EHR: Marrying IT and Healthcare Providers for Security

Privacy-and-Security-jigsawBy Edgar Wilson, Marketing Consultant and Freelance Writer
Twitter: @EdgarTwilson

Over sharing is no longer just an obnoxious trend on Facebook—it is a professional hazard for healthcare professionals everywhere. With the advance of increasingly sophisticated EHR systems built around access, the risk of sharing patient documents and information faces some critical new hurdles.

Nurses, physicians, patients, specialists, and even insurance agents are all in line to get access to the same information via EHR systems. While more systems and providers advance towards greater access and information integration, integrated security has yet to become standard. As it turns out, the biggest security threats aren’t the ominous, external ones—they are simple human errors. A lost device, a weak password, or even just carelessness can quickly compound into a serious breach—and possibly an expensive one.

This is what integrated security is all about—making security not just a consideration, but a priority across the board, beyond IT departments. Just as everyone along the chain is going to have a role in EHR adoption, so everyone must also play a part in protecting access and data security.

As if healthcare professionals didn’t have enough to worry about—with HIPAA and Meaningful Use presenting incentives and punishments at every turn—now they have to function as IT security as well?

Unfortunately, that seems to be the most effective way to cope with the digital world of informatics. After all, cyber criminals are already proving willing and able to launch newly vigorous attacks directly targeting the medical community. To counter, security will have to grow beyond the IT box in which it has so comfortably sat for so long.

The shortcoming is not necessarily inherent to IT departments—the challenge of updating security practices and creating a more integrated, security-minded cultural throughout the clinical environment (or smaller practice, for that matter) would be daunting to anyone.

What is more, the upfront (not to mention long-term) costs associated with implementing an EHR system can make it prohibitively expensive to hire additional security experts to contend with the increased risk and related challenges that come with the upgrade to digital.

Regulations governing Meaningful Use and the associated incentive program are already subject to security audits and obligated to conduct Security Risk Assessments before they can qualify; normally, this comes under the purview of internal IT departments, who either conduct (or outsource) the assessment, then take responsibility for future security management and compliance.

But EHR systems are much more complex than this model can effectively accommodate. The highly mobile nature of modern platforms—incorporating online access, especially from phones and mobile devices—broadens the vulnerability of sensitive information in a way internal IT departments cannot independently contend with.

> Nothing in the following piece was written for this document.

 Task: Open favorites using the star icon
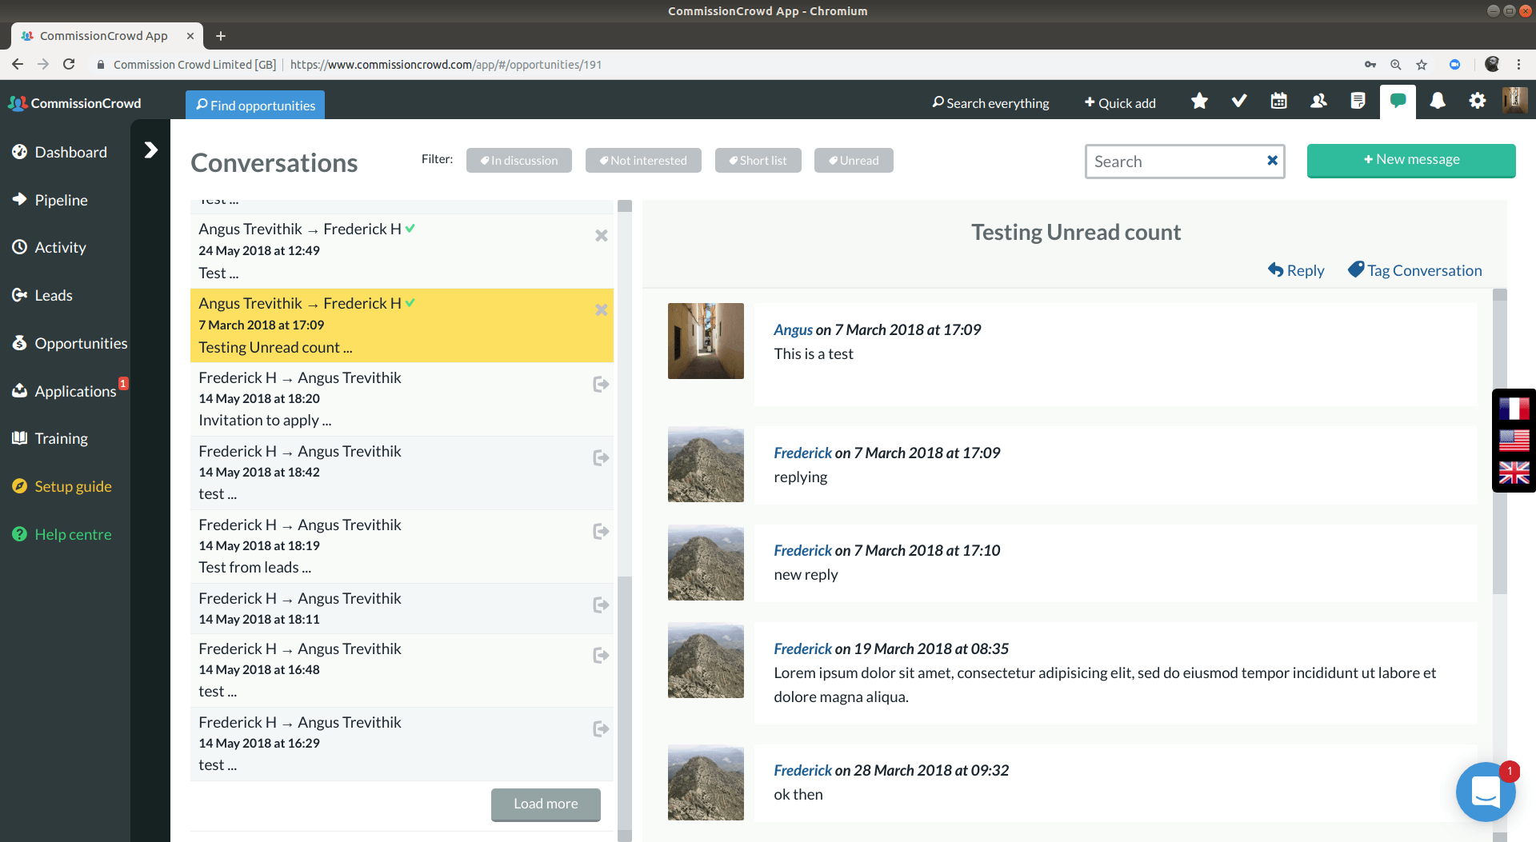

Developing an integrated approach to IT security doesn’t have to be an onerous process—a review of policies, a calendar for updating passwords, even simply facilitating some inter-departmental communication can pay dividends by fostering improved awareness and cooperation.

In an era seemingly defined by over sharing and digital mobility, healthcare professionals are in a difficult position. An integrated approach based on common sense solutions and collaboration will certainly not replace IT experts, but it will make their efforts more impactful. After all, the point of EHR implementation is to build smarter tools, not create security headaches.